# [Problem to work on]
Reproduce the records below word for word, starting at the line that contains "Where should I click to: Select" and ending with the last line of the records. Omit the pictures from your copy.

[Rows of pointing data]
** begin **

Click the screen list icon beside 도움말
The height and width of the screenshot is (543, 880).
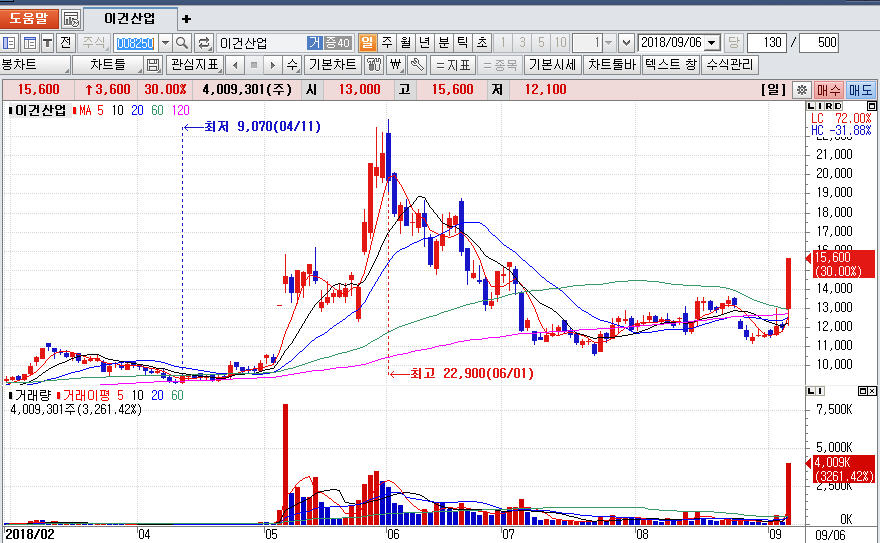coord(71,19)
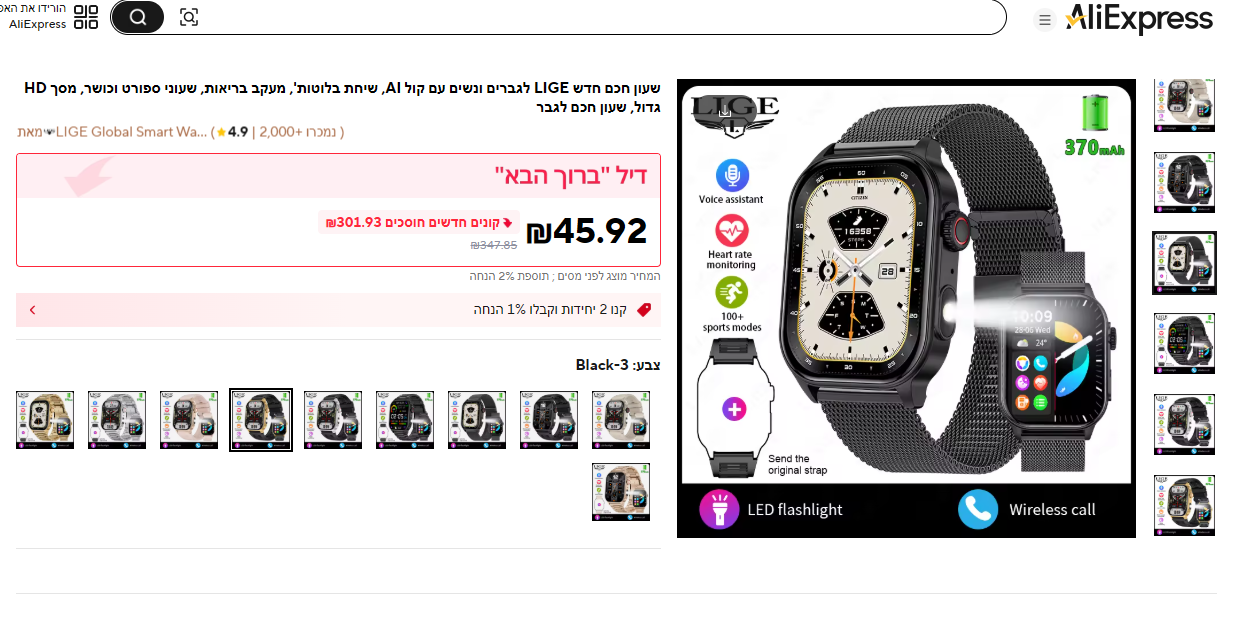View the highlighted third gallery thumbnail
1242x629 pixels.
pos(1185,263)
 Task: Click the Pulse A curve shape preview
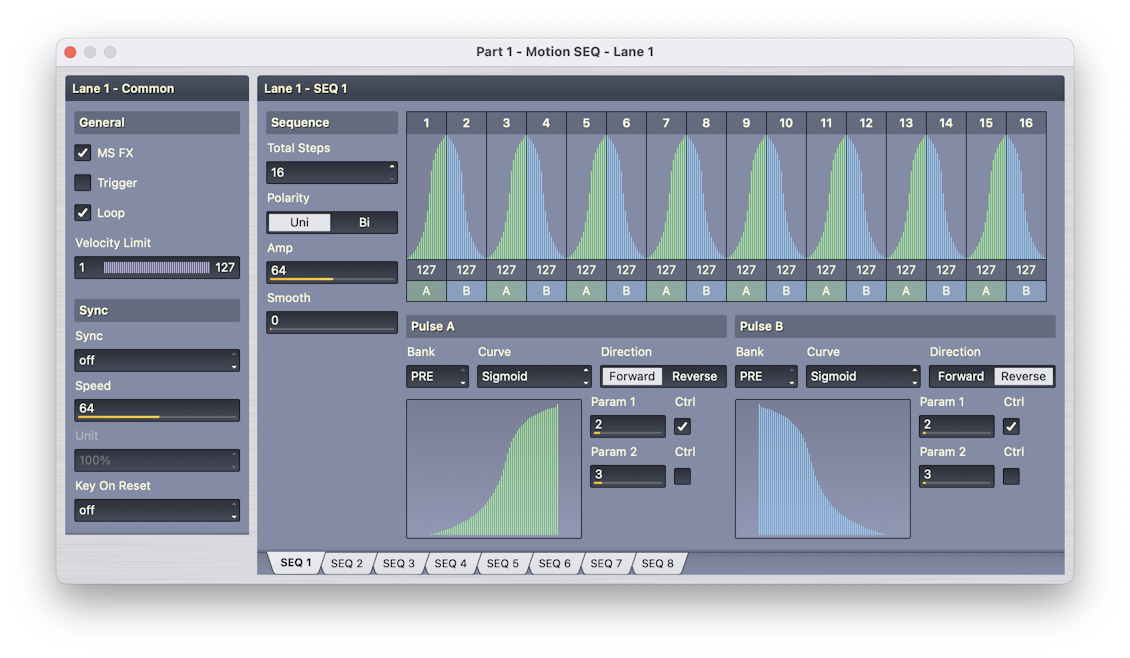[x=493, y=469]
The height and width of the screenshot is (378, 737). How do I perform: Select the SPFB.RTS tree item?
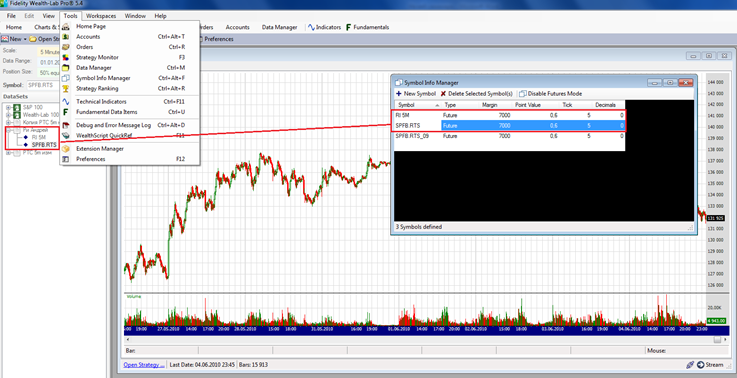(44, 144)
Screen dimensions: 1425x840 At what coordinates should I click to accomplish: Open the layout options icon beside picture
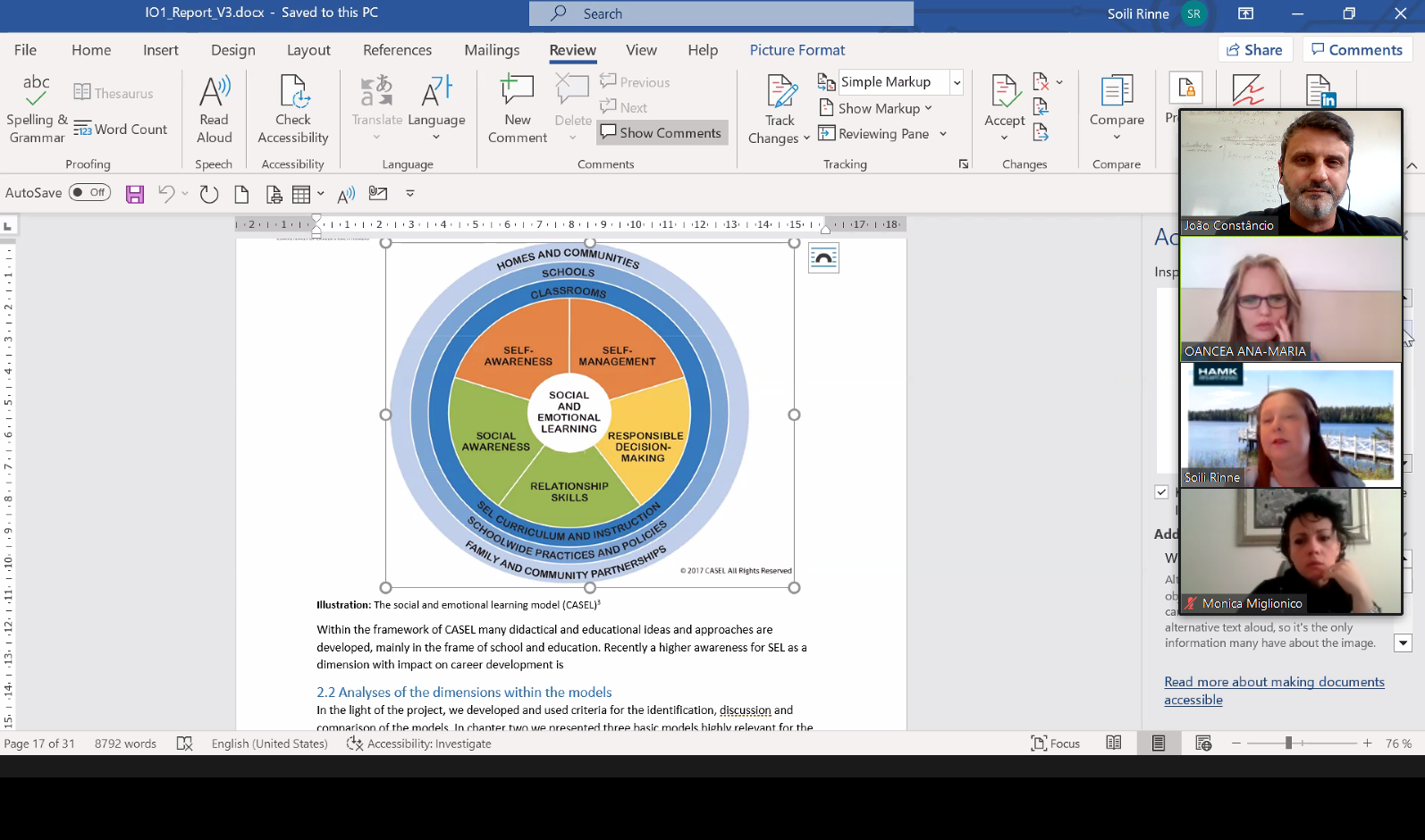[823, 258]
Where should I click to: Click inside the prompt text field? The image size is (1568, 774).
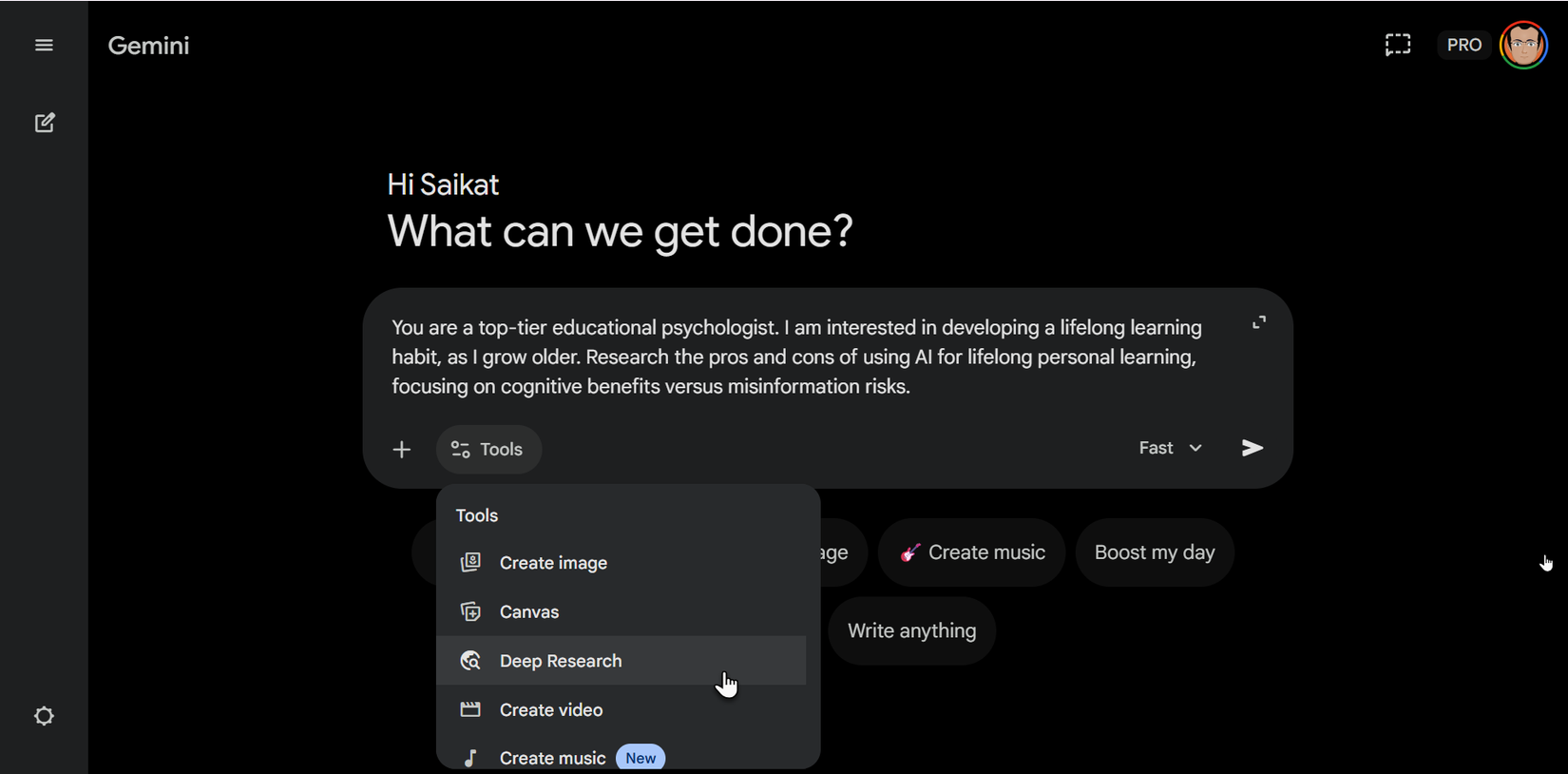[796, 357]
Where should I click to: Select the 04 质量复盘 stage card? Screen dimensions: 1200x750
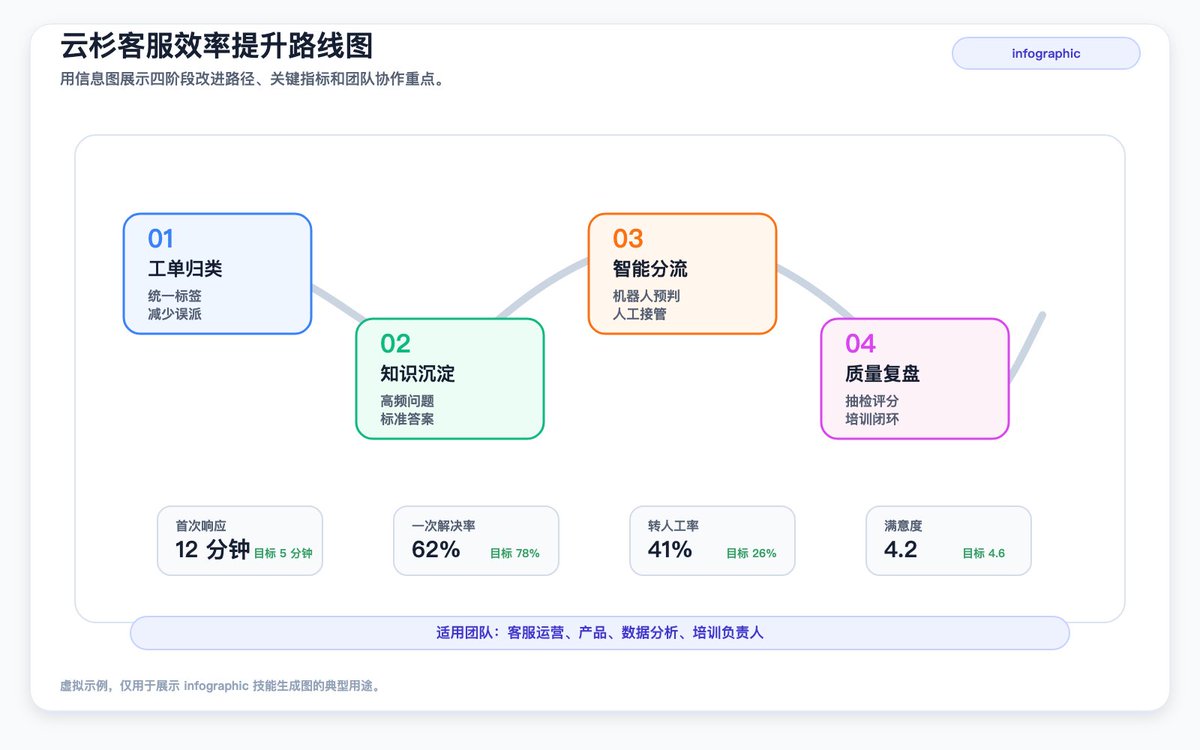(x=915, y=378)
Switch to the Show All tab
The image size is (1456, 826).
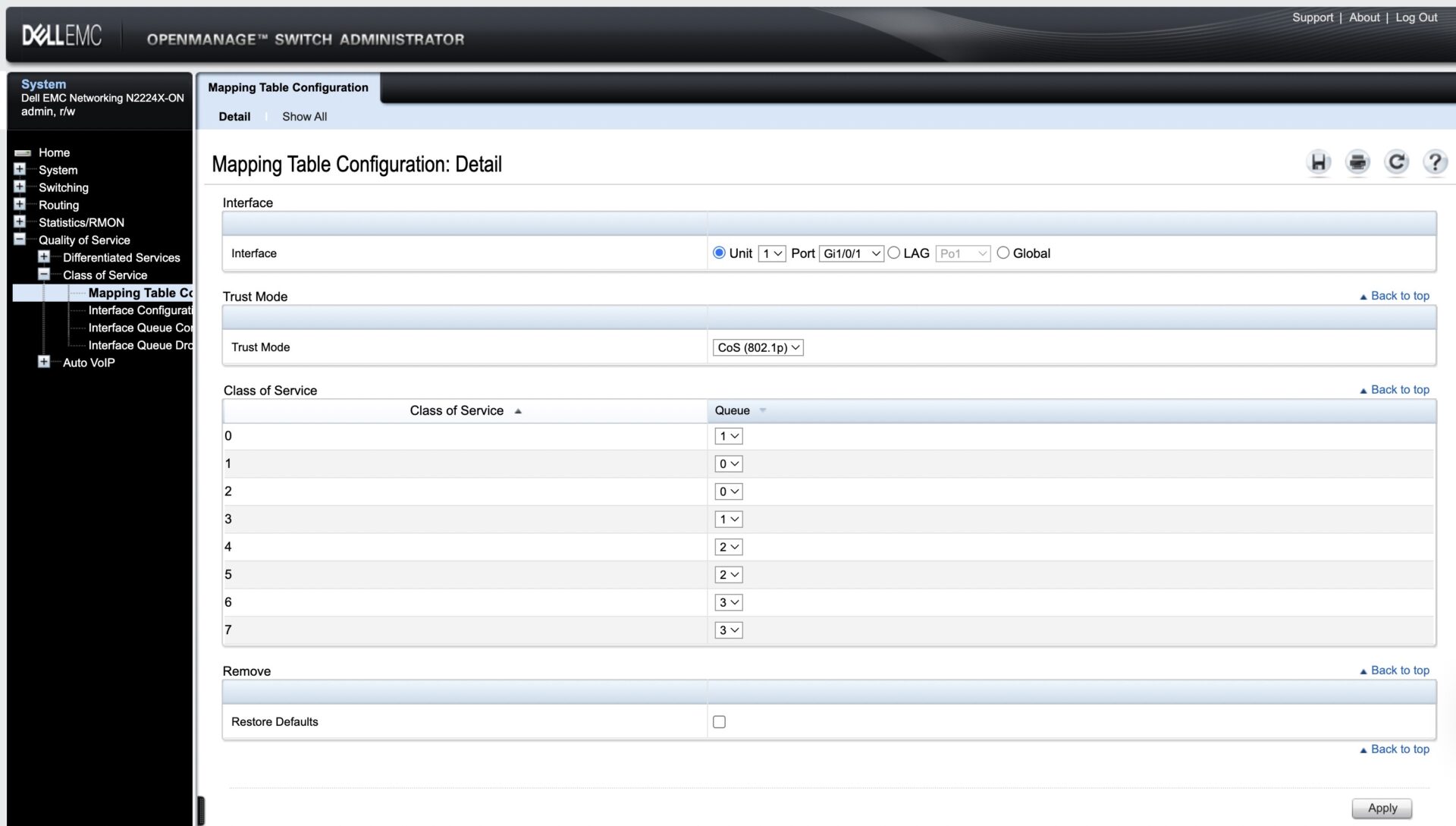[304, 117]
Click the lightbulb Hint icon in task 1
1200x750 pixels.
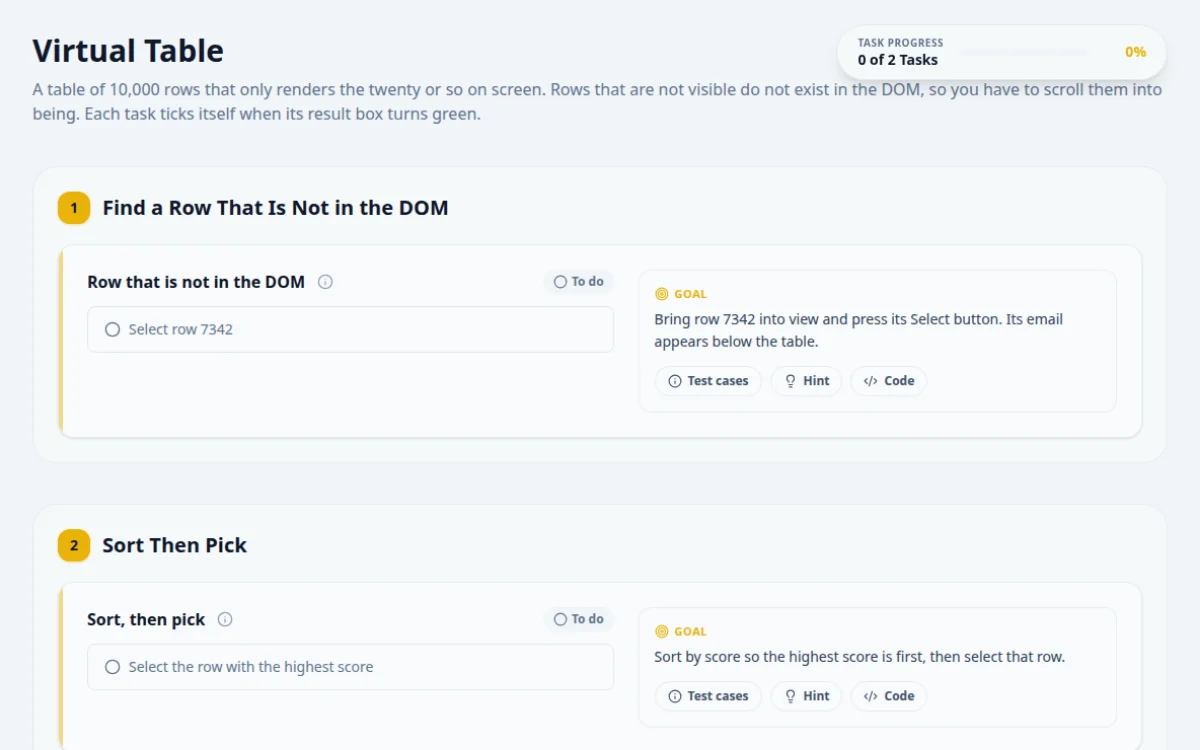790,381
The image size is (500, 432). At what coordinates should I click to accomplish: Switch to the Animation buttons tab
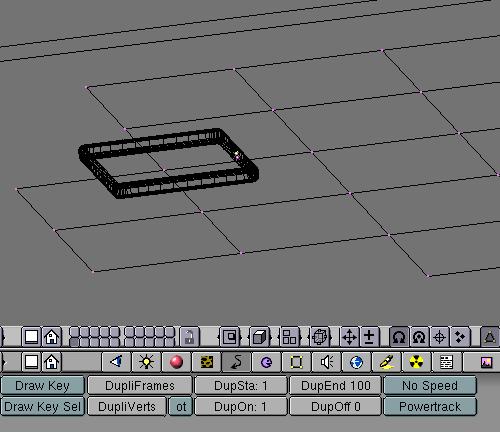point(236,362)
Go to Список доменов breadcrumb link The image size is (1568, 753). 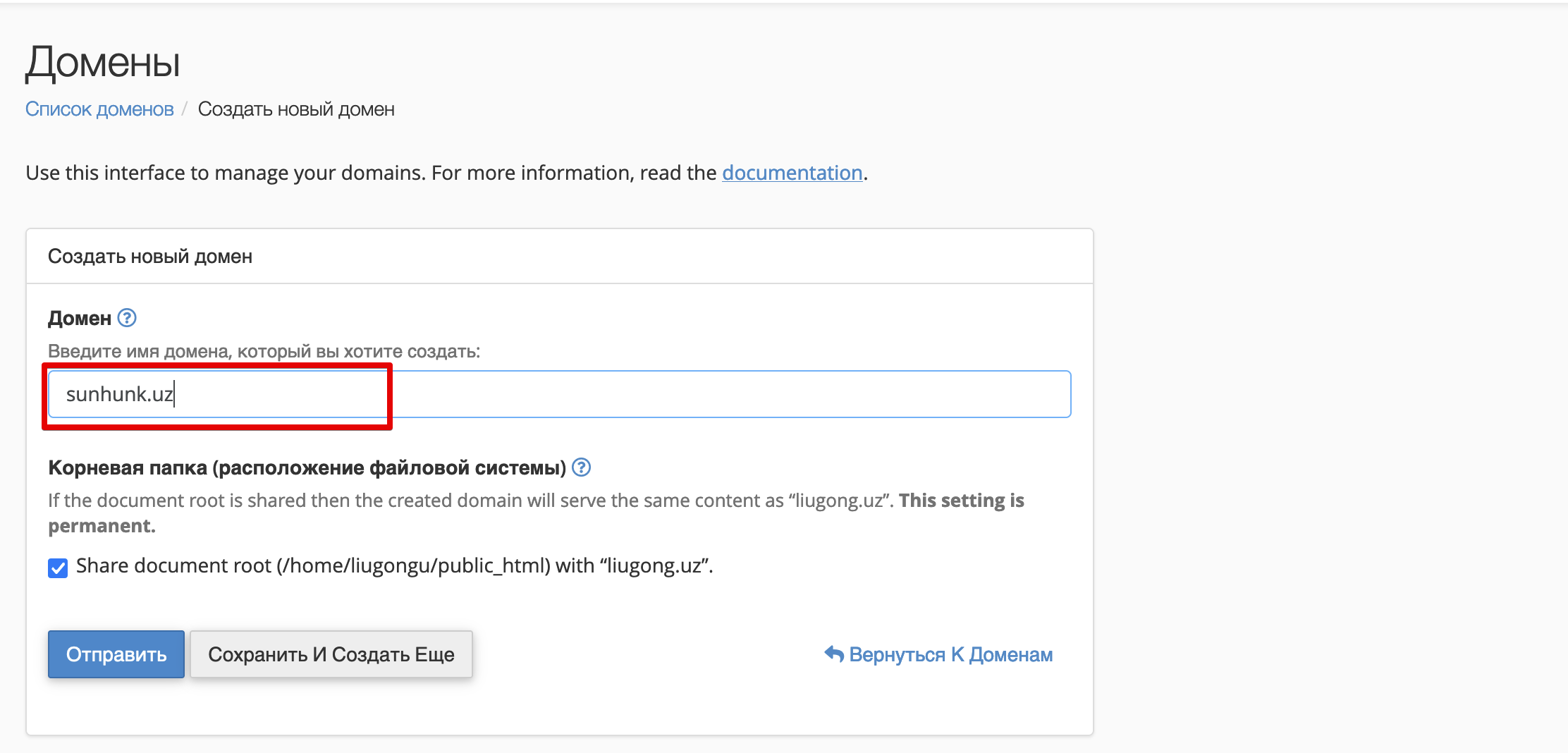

** end **

# [Response]
Where should I click to: Select the 04 质量复盘 stage card? Screen dimensions: 1200x750
(x=915, y=378)
Switch to the Show All tab
The image size is (1456, 826).
[304, 117]
Click the lightbulb Hint icon in task 1
1200x750 pixels.
790,381
The image size is (500, 432). At what coordinates should I click to accomplish: Switch to the Animation buttons tab
point(236,362)
Go to Список доменов breadcrumb link The image size is (1568, 753). 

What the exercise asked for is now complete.